Pixel coordinate grounding data
++++

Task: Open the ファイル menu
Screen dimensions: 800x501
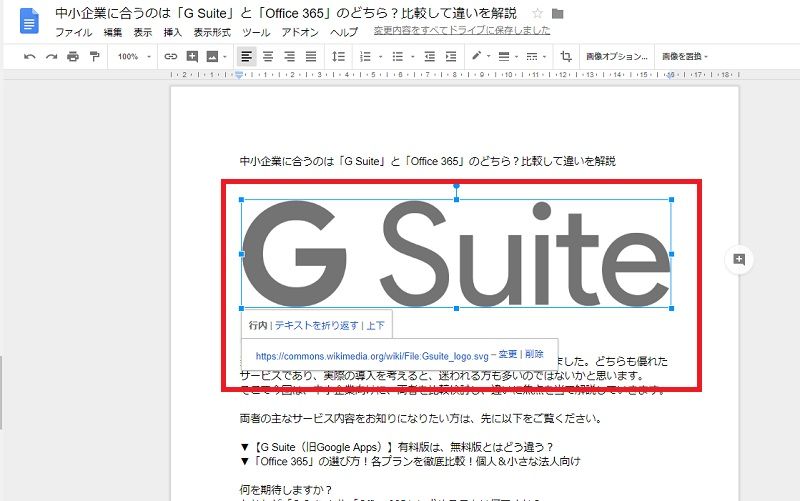Action: pos(73,32)
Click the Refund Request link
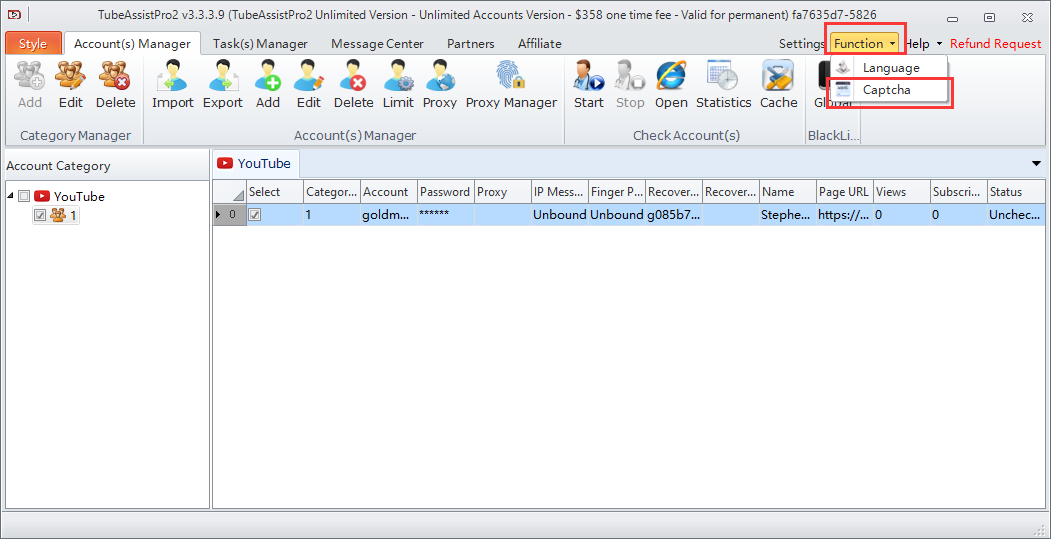Viewport: 1051px width, 539px height. [995, 44]
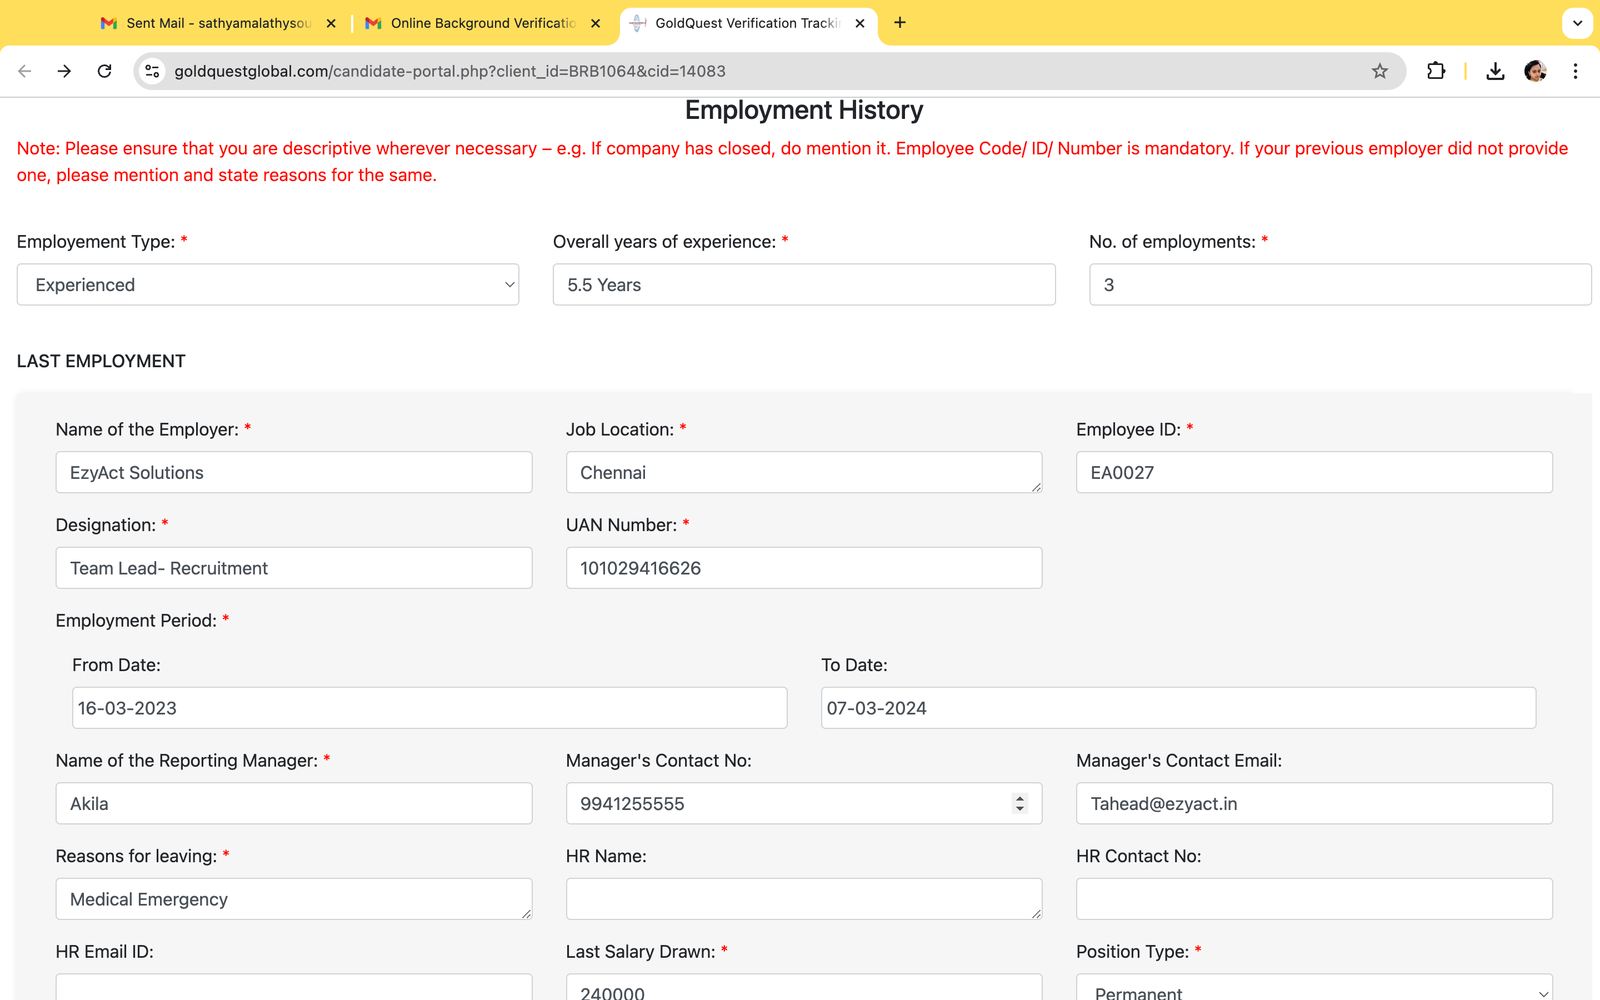View site information icon in address bar

pos(152,71)
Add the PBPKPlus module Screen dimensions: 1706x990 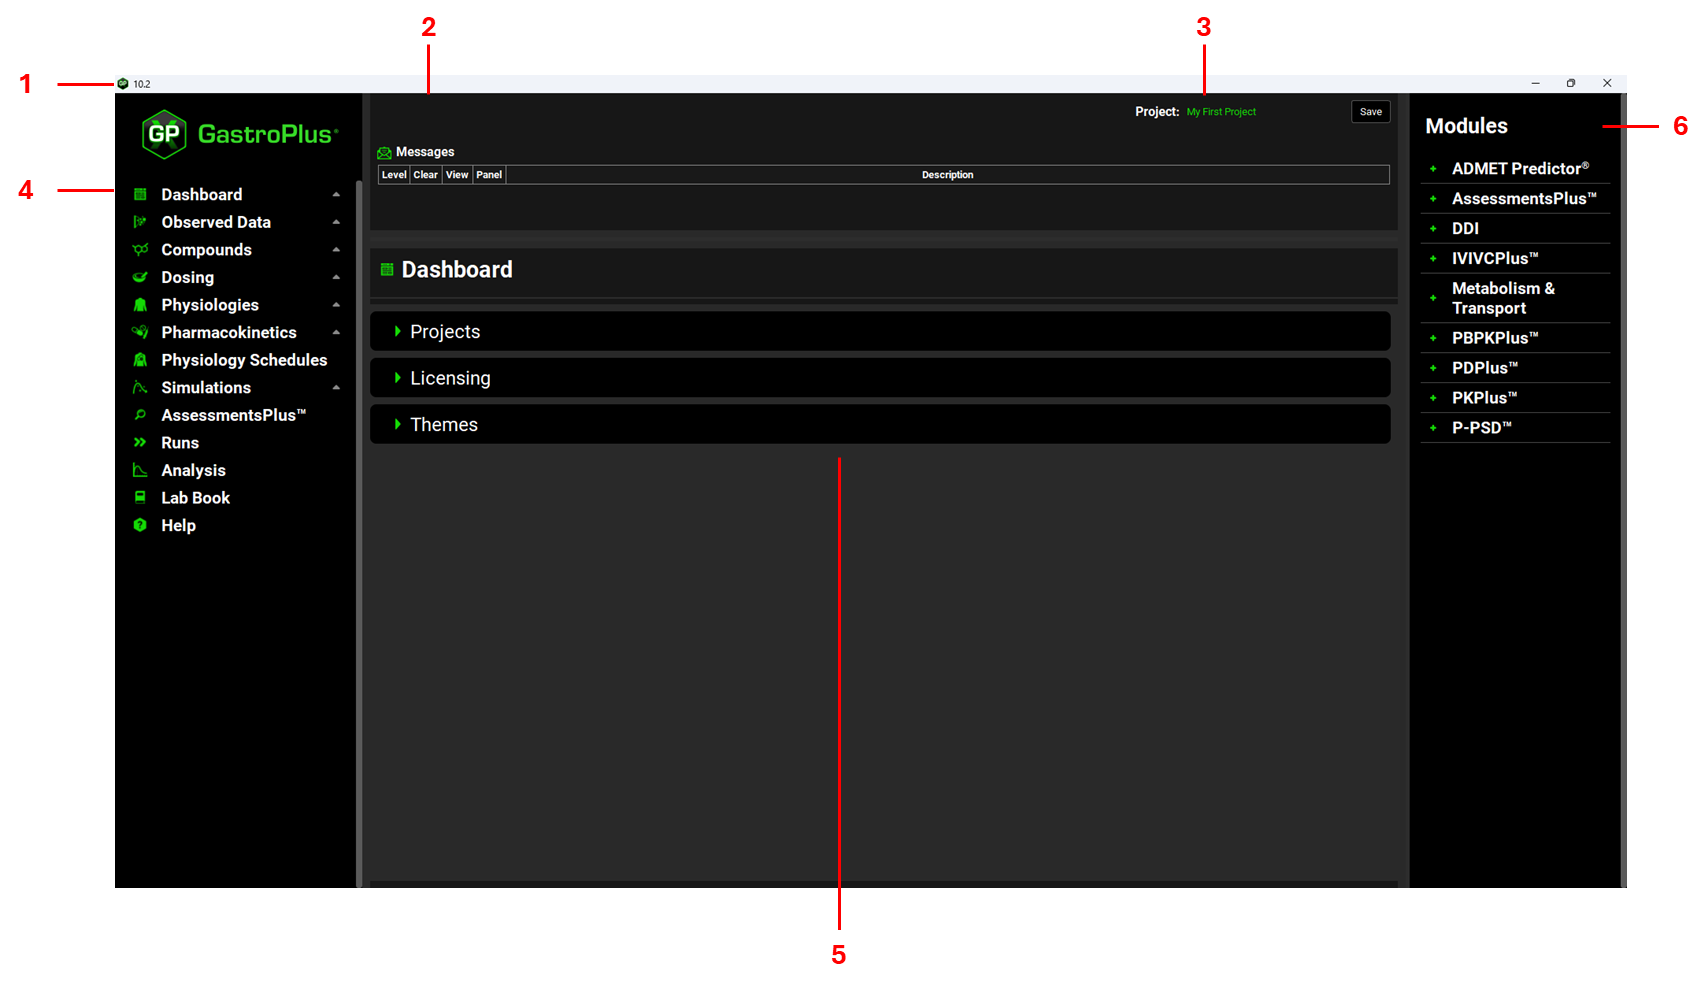click(1433, 338)
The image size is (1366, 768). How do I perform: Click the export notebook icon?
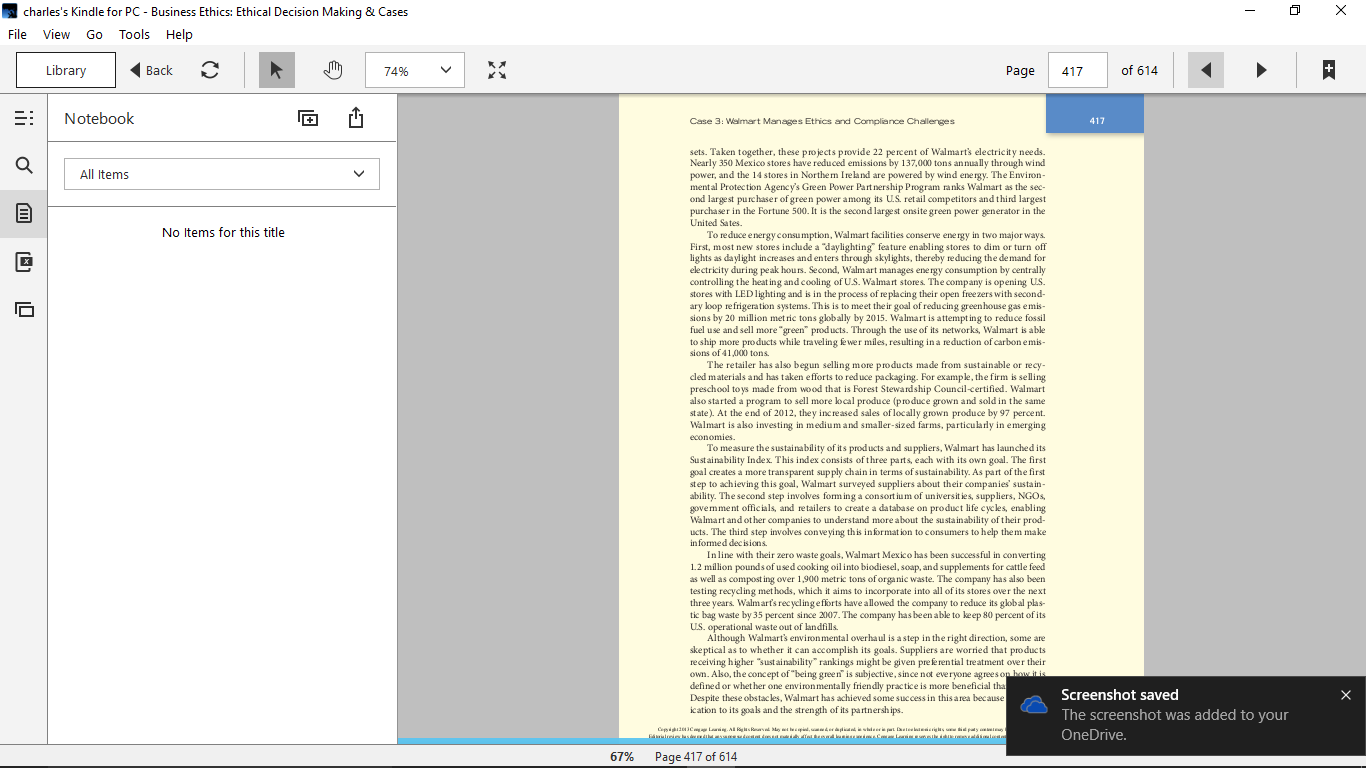tap(356, 118)
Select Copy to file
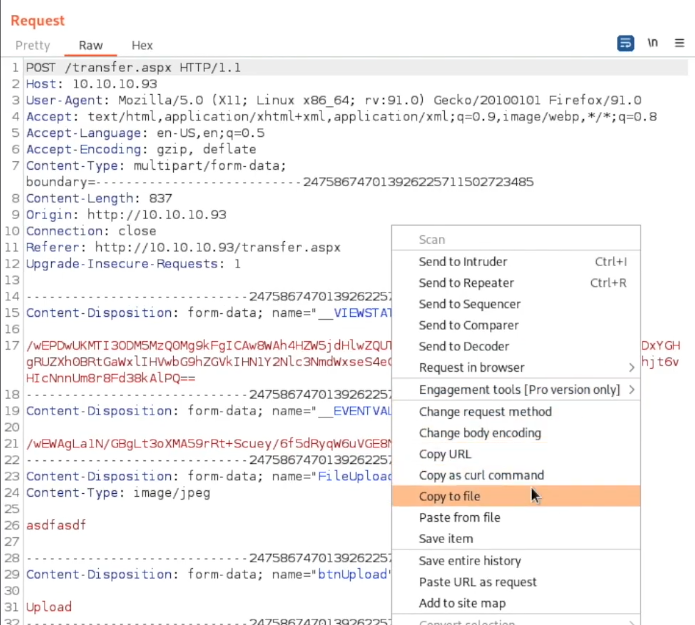 [x=450, y=497]
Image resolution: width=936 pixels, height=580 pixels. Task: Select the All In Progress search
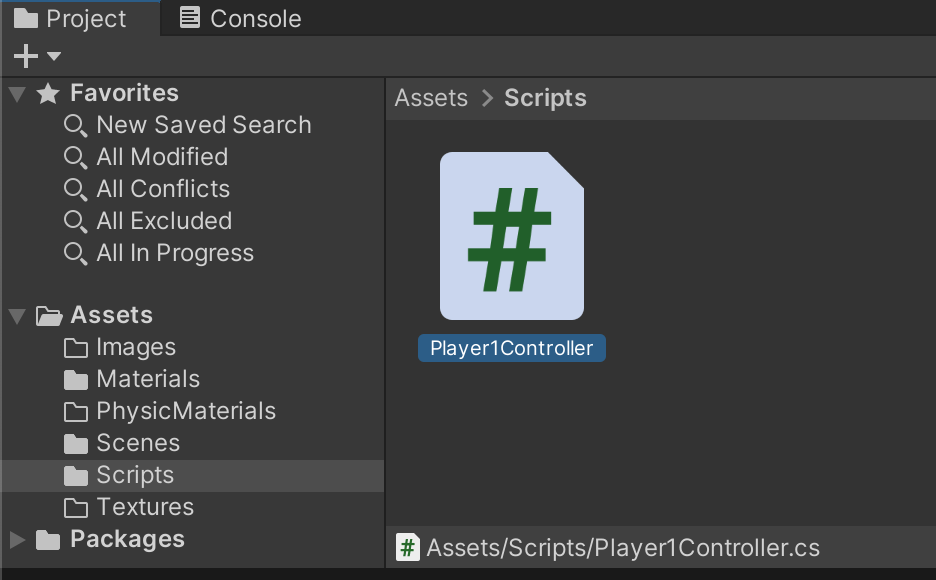pos(175,253)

++++

- **ACTION ITEM**
Write out exactly the lines from the one containing "Image resolution: width=936" through the end of the records above, both included, leaving all pictures out.

- **YOUR SOLUTION**
Image resolution: width=936 pixels, height=580 pixels. Task: Select the All In Progress search
pos(175,253)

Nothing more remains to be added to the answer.